MONROE, CT — Polls are open until 8 p.m. and residents coming home from work, logging off from home, or getting up off their couch to vote could be the difference in the $93 million town budget proposal, which carries a 2.48 percent tax rate increase, passing or going down to defeat.
It has been over a year since the town’s last budget referendum due to the COVID-19 pandemic and residents have been slow to go to the polls this Tuesday.
As of 4 p.m., only 6.93 percent of Monroe’s registered voters participated, according to the Registrars of Voters Office.
“In 2019, the last time we voted, we were at about 9 percent turnout by 4 o’clock,” said Gary Zenobia, the deputy Democratic registrar. “We ended with 15 percent, so we’re tracking well below that.”

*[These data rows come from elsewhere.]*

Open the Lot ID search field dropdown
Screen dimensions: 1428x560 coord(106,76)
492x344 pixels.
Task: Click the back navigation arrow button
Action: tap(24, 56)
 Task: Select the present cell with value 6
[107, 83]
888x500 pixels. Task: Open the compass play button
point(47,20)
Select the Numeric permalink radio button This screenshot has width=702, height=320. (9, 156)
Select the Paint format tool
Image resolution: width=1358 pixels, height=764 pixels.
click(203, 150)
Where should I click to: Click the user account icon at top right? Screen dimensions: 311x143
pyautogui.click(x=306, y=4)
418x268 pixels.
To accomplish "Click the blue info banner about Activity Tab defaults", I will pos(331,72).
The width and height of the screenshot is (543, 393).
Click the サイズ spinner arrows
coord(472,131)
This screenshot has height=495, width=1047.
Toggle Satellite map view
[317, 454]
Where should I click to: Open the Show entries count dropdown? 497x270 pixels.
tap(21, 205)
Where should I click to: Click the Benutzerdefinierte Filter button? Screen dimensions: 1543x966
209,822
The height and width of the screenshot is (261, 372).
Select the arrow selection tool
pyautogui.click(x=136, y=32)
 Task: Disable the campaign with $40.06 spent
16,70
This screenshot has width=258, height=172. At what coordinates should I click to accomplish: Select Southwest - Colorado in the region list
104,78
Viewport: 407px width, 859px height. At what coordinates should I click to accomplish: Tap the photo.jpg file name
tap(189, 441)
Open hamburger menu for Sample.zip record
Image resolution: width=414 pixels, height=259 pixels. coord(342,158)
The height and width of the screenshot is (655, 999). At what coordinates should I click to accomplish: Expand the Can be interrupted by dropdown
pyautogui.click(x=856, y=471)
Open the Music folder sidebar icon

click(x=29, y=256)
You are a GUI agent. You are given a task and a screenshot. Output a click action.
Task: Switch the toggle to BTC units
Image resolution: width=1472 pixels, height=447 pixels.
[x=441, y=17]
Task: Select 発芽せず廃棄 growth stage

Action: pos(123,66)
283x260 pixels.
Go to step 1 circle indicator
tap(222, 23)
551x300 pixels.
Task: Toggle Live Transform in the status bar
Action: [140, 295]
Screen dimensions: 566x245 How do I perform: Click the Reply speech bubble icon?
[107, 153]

By 4 p.m. a total of 1,133 of the town’s 13,657 registered voters participated in the referendum.
Earlier in the afternoon, voter parking spaces outside Monroe Elementary School were empty and volunteers working the polls inside the gymnasium patiently waited for more voters to trickle in.
“It’s kind of low,” Linda Schulman, the moderator, said of the turnout. “We’re approaching 200.”
The budget proposal has a projected mill rate of 36.36. Individual tax bills can be calculated by multiplying one’s assessed property value by the mill rate and then dividing by 1,000.
First Selectman Ken Kellogg said the median assessed value of a Monroe home is roughly $234,000, which translates to a $206 increase.
Overall municipal costs would rise by 2.36 percent in the 2021-22 budget proposal and education spending would increase by 5.16 percent, providing around $3 million more in a total $61,521,068 budget for Monroe’s public schools.